- Born: 11 July 1890 Bergamo, Kingdom of Italy
- Died: 16 October 1970 (aged 80) Rome, Italy
- Allegiance: Kingdom of Italy Italy
- Branch: Royal Italian Army Italian Army
- Rank: Lieutenant General
- Commands: 7th Libyan Regiment 9th Bersaglieri Regiment 80th Infantry Division "La Spezia" "Friuli" Combat Group 8th Territorial Defence Command 9th Territorial Defence Command
- Conflicts: World War I First Battle of Monte Grappa; Second Battle of Monte Grappa; ; Italian invasion of Albania; World War II Greco-Italian War; Axis invasion of Yugoslavia; Tunisian campaign; Italian campaign Battle of the Gothic Line; Spring 1945 offensive in Italy Battle of Bologna; ; ; ;
- Awards: Silver Medal of Military Valor; Bronze Medal of Military Valor (twice); Military Order of Savoy; Order of Merit of the Italian Republic;

= Arturo Scattini =

Italian general

Arturo Scattini (Bergamo, 11 July 1890 - Rome, 16 October 1970) was an Italian general during World War II.

==Biography==

During the First World War he fought with the rank of captain in the 59th Infantry Division, earning two Bronze Medals of Military Valor for his conduct during the First and Second Battle of Monte Grappa.

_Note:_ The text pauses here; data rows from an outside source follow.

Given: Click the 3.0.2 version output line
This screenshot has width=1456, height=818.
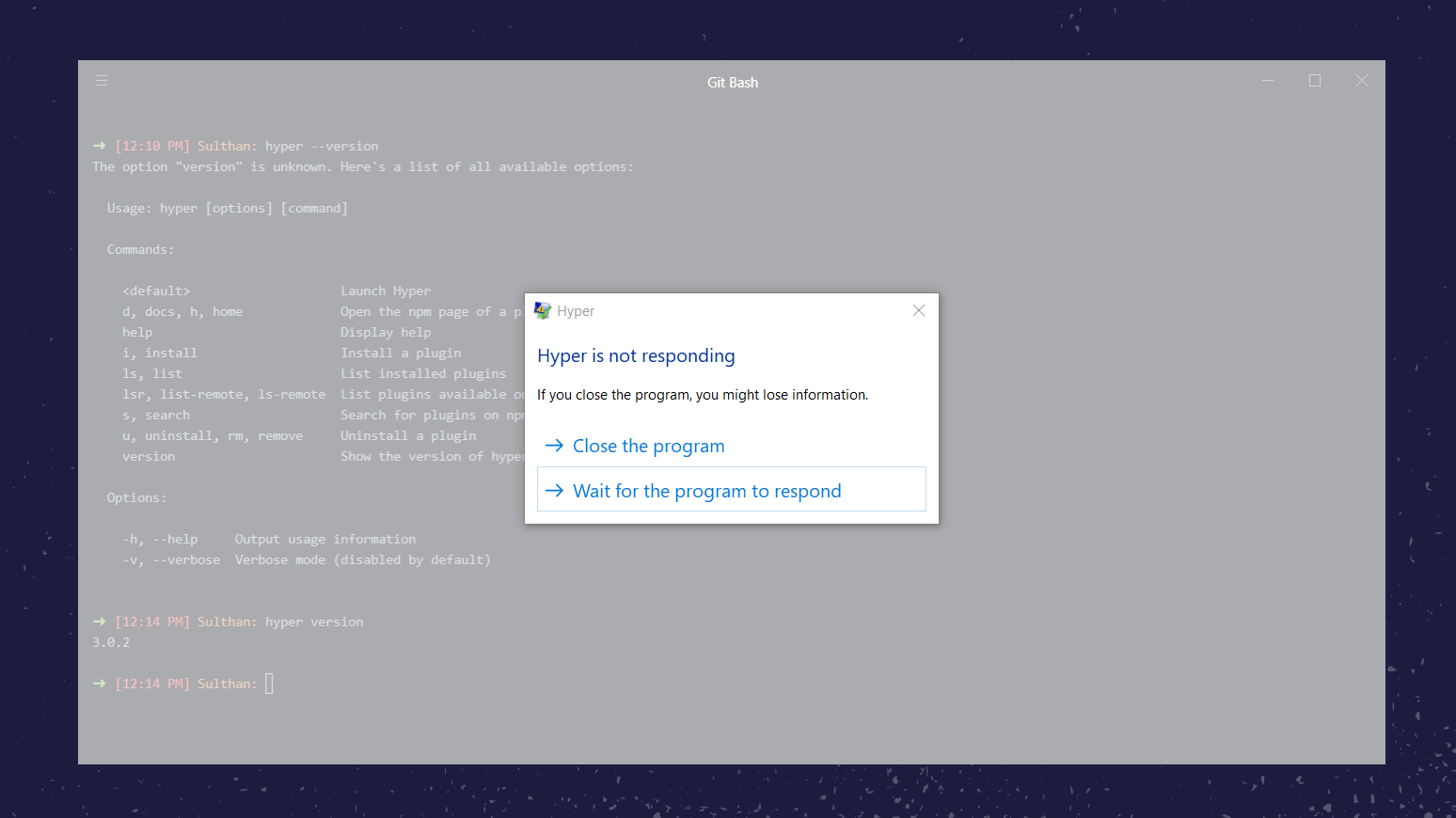Looking at the screenshot, I should pyautogui.click(x=111, y=642).
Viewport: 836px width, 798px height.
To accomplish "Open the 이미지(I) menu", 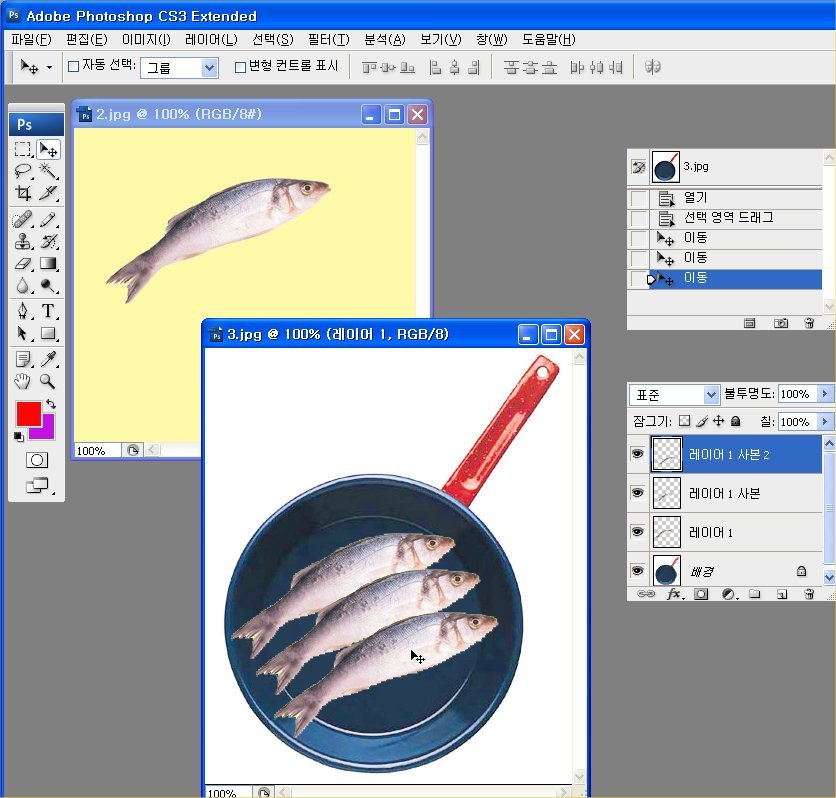I will point(146,40).
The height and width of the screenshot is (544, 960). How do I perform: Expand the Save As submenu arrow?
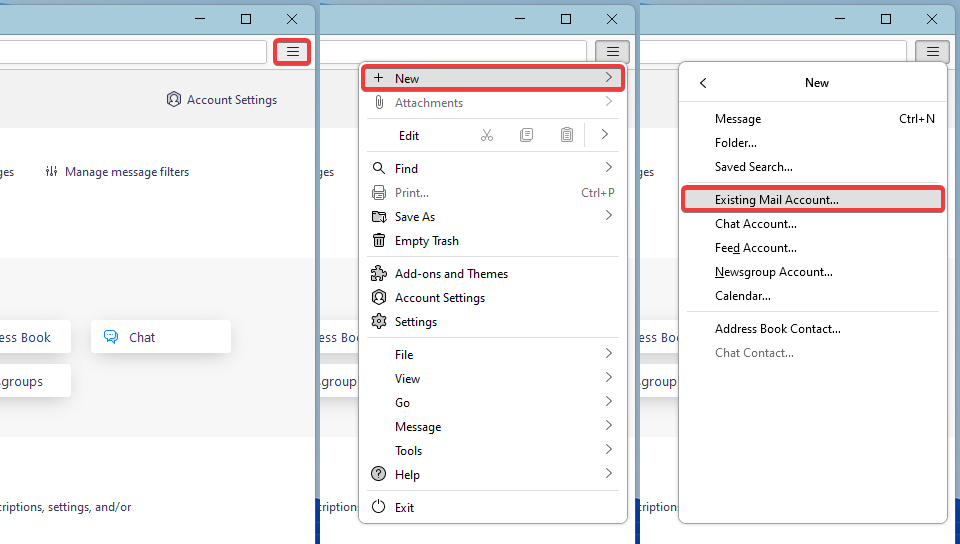[x=608, y=216]
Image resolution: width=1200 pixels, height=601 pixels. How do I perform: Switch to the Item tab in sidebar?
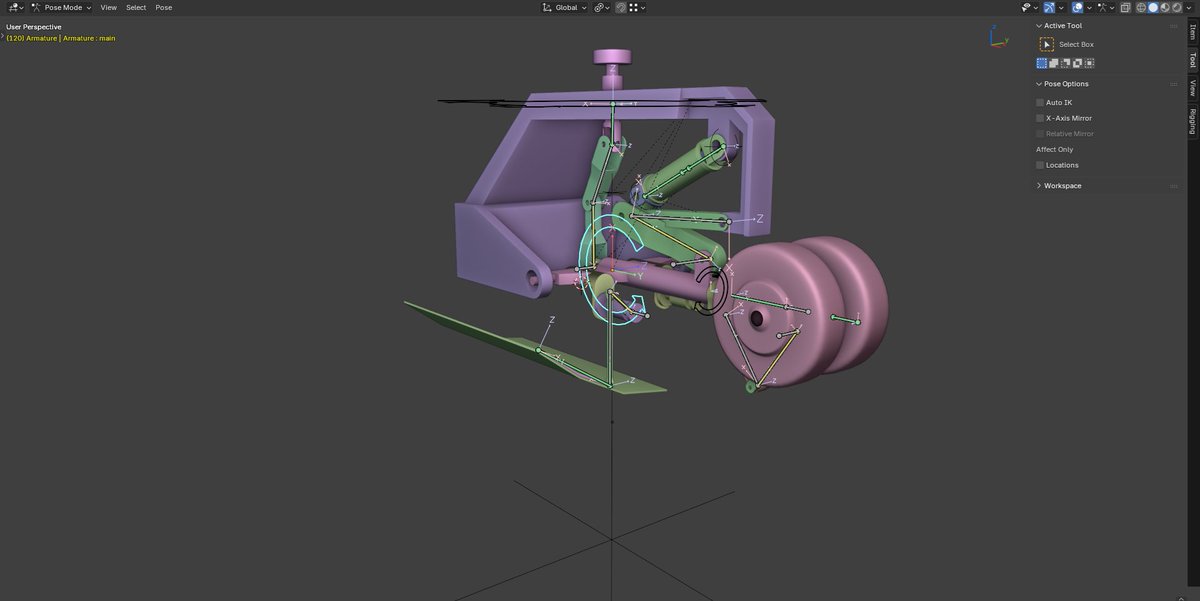(x=1192, y=30)
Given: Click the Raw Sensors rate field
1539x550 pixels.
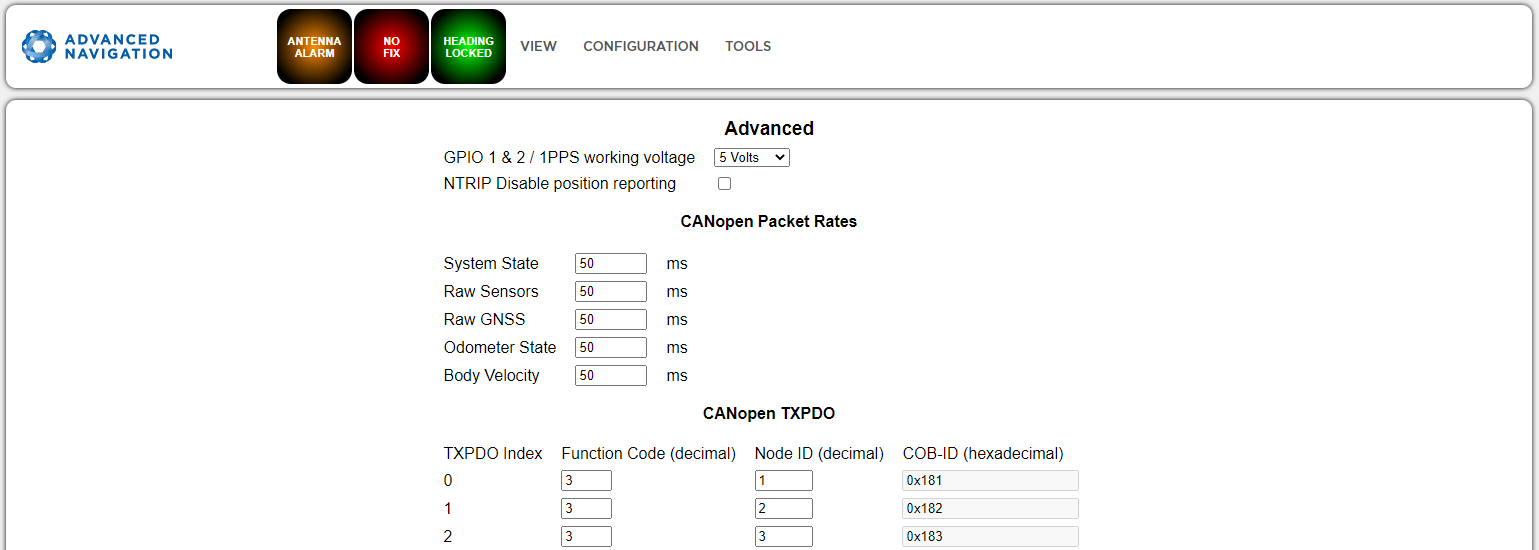Looking at the screenshot, I should 610,292.
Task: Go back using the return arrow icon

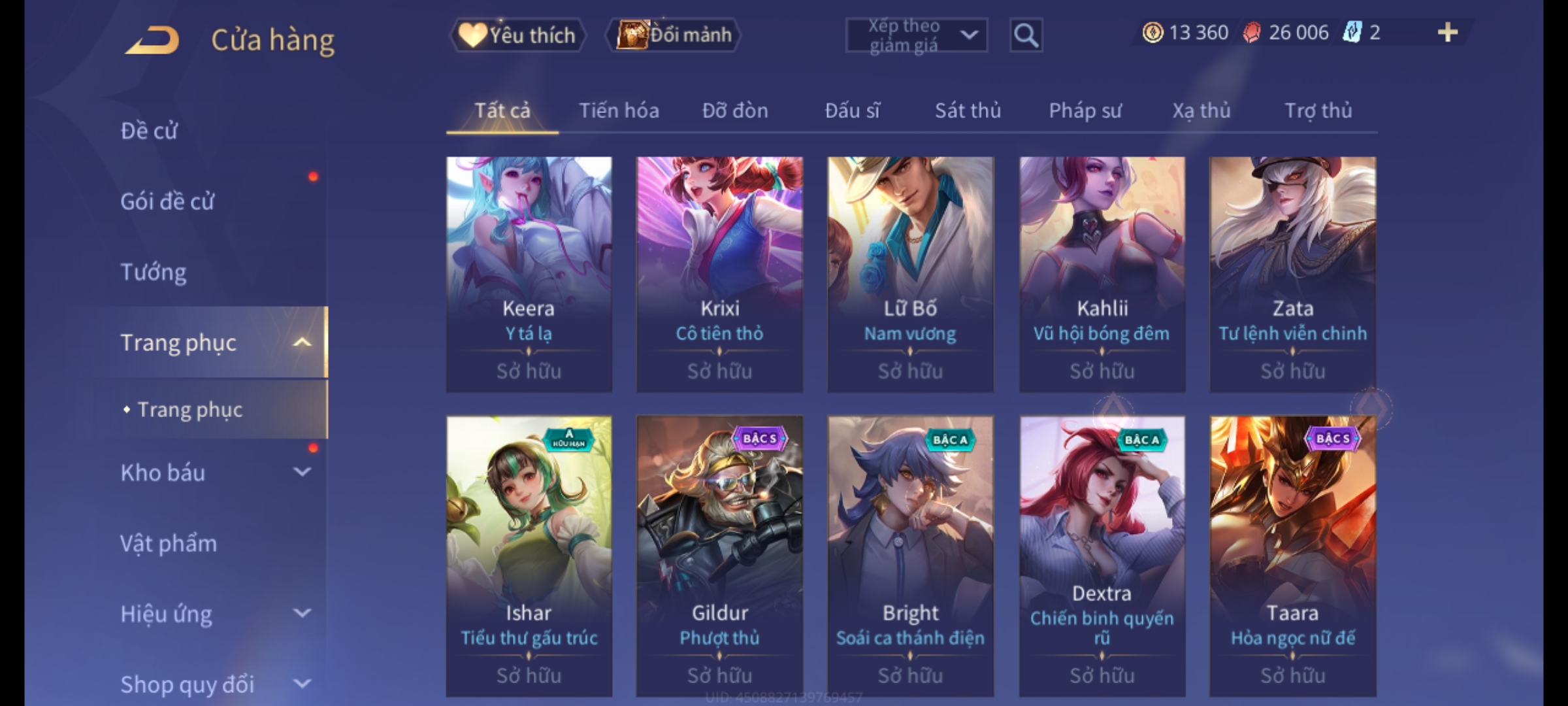Action: (x=153, y=40)
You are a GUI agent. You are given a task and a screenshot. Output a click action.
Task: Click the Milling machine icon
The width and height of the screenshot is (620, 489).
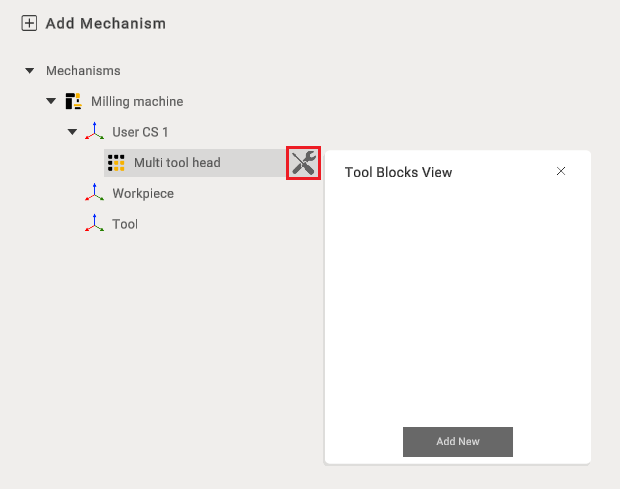point(74,101)
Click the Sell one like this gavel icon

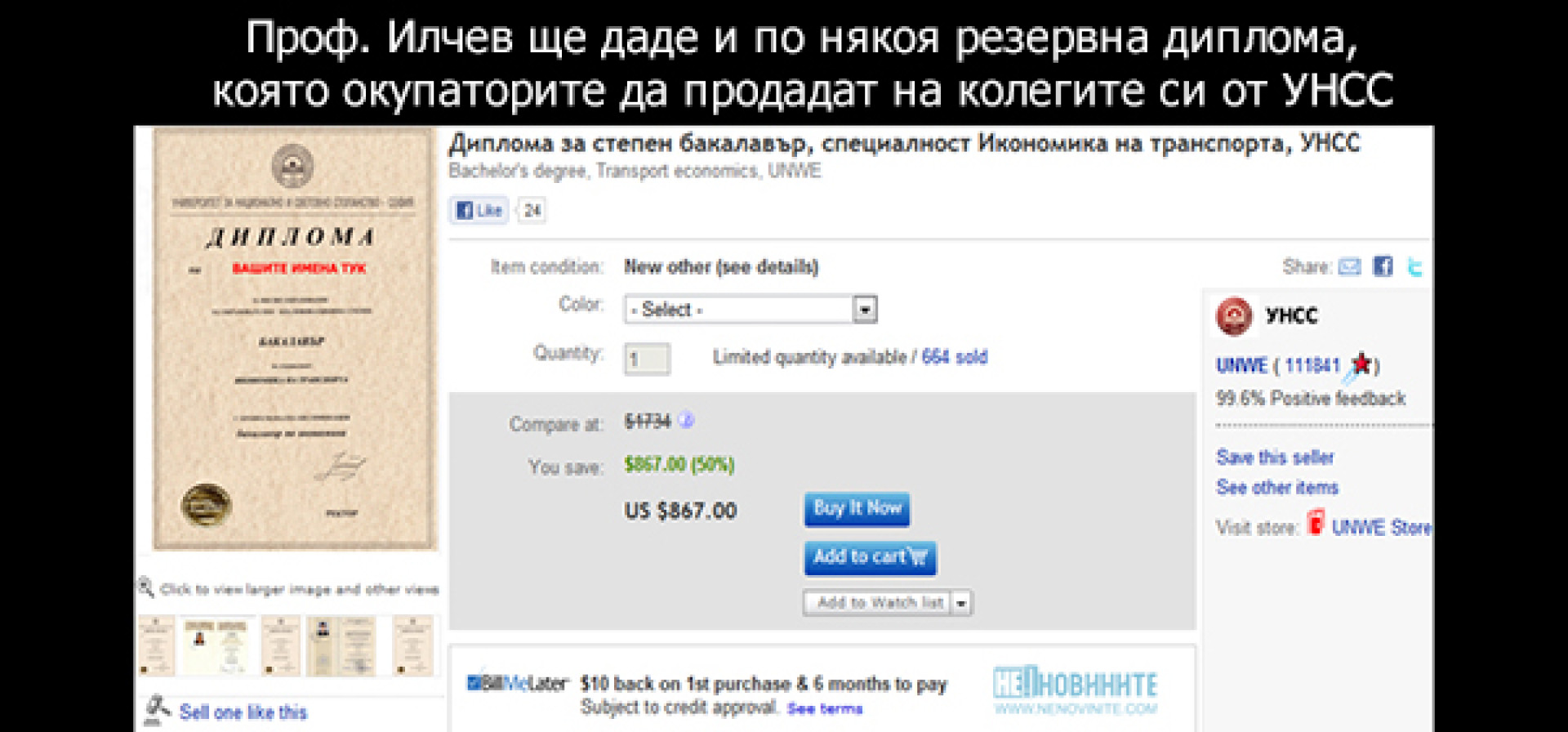click(156, 710)
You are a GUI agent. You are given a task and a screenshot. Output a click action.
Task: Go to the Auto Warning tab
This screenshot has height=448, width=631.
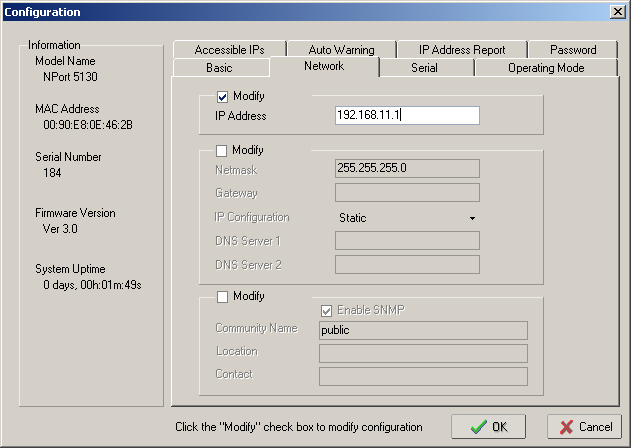pos(341,49)
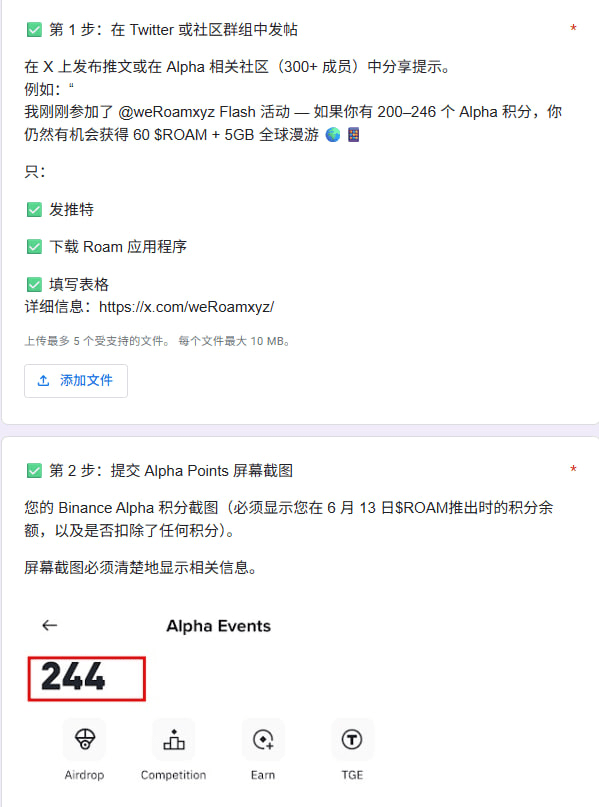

In 1933 he assumed command of the 7th Libyan Regiment, and in 1937 (with the rank of colonel) that of the 9th Bersaglieri Regiment, which he held until November 1939. In April 1939, in command of the 9th Bersaglieri Regiment, he participated in the Italian invasion of Albania, receiving a Silver Medal of Military Valor for the capture of Shkoder.

From November 1939 to January 1940 he was attached to the Army Corps of Treviso, after which he was transferred to the Ministry of War. From October 1940 to July 1941 he was head of the Information Office of the Albania General Headquarters, receiving the Military Order of Savoy for his work during the Greco-Italian War and the Axis invasion of Yugoslavia. He was promoted to brigadier general on 1 January 1942, and on 1 June of the same year he was appointed deputy commander of the 80th Infantry Division La Spezia, fighting in Tunisia; on 29 March 1943 he assumed command of the Division following the death of his predecessor, General Gavino Pizzolato. He was captured by the British in May 1943, with the final surrender of all Axis forces in Tunisia, and held in the United Kingdom as a prisoner of war.

He was released in 1944, following the Armistice of Cassibile, and rejoined the Italian Co-belligerent Army, where he was given command of the "Friuli" Combat Group. On 8 February 1945 the Combat Group was sent to replace the 5th Kresowa Infantry Division on the Gothic Line, in the Brisighella sector, holding the front on the Senio river. The combat group participated in the 1945 spring offensive, liberating Riolo dei Bagni on 11 April 1945 and then advancing towards Castel Bolognese and Imola along the Via Emilia, together with the Polish Carpathian Division. After bitter fighting against the Germans in Casalecchio dei Conti, on the morning of April 21, Scattini and his 87th Infantry Regiment "Friuli" were among the first Allied units to enter Bologna.

After the end of the war, Scattini became Inspector-General of Infantry of the postwar Italian Army in 1949, and commander of the 8th and later the 9th Territorial Defence Command. In 1952 he was awarded the Order of Merit of the Italian Republic. After retiring, he became honorary president of the National Bersaglieri Association. He was the father of film director Luigi Scattini and grandfather of actress Monica Scattini.